Democrats and voting rights groups are urging voters to “decline to sign” the petition, which they’ve called an “anti-voter” plan. They’ve also floated the potential for lawsuits or a future ballot proposal of their own.

Election officials, including some Republicans, have criticized the ID provisions as a solution in search of a problem because voter impersonation is almost non-existent in Michigan.

A Bridge Michigan analysis found that voting with ID is also incredibly rare: Only 11,417 out of 5,579.317 voters used the affidavit option to cast a ballot without ID last year, about 0.2 percent. Democratic President Joe Biden the state by 154,188 votes.

Michigan Secretary of State Jocelyn Benson, citing the COVID-19 pandemic, took an unprecedented step last year by mailing absentee ballot applications to any voter whose local clerk had not already sent them one.

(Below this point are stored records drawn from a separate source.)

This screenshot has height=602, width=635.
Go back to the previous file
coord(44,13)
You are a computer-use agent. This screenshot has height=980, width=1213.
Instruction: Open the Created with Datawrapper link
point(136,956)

Michigan courts ruled the first-term Democrat had the authority to mail the applications, and supporters say the move likely contributed to record turnout in the presidential election. But Republicans argued it introduced potential fraud into the system because some applications were sent to addresses where the registered voter no longer lived.

Likewise, Republicans have sought to crack down on unprecedented private grant funding that helped Michigan clerks' administer the 2020 contest. The Center for Tech and Civic Life, funded in part by $350 million from Facebook CEO Mark Zuckerberg, awarded millions of dollars in COVID-19 response grants to 465 Michigan cities.

As Bridge reported, CTCL sent grants to Republican and Democratic clerks alike upon request. But big cities like the Democratic stronghold of Detroit qualified for the biggest grants, fueling disputed GOP claims the funding was steered for political purposes.

The Secure MI Vote initiative, like the legislation Whitmer vetoed Friday, would prohibit those kinds of grants. As Bridge reported, the initiative would also bar clerks from using free church space as polling locations or using volunteers from non-partisan groups like the League of Women Voters, which officials fear would increase election administration costs and potentially force polling place consolidation, limiting options for voters.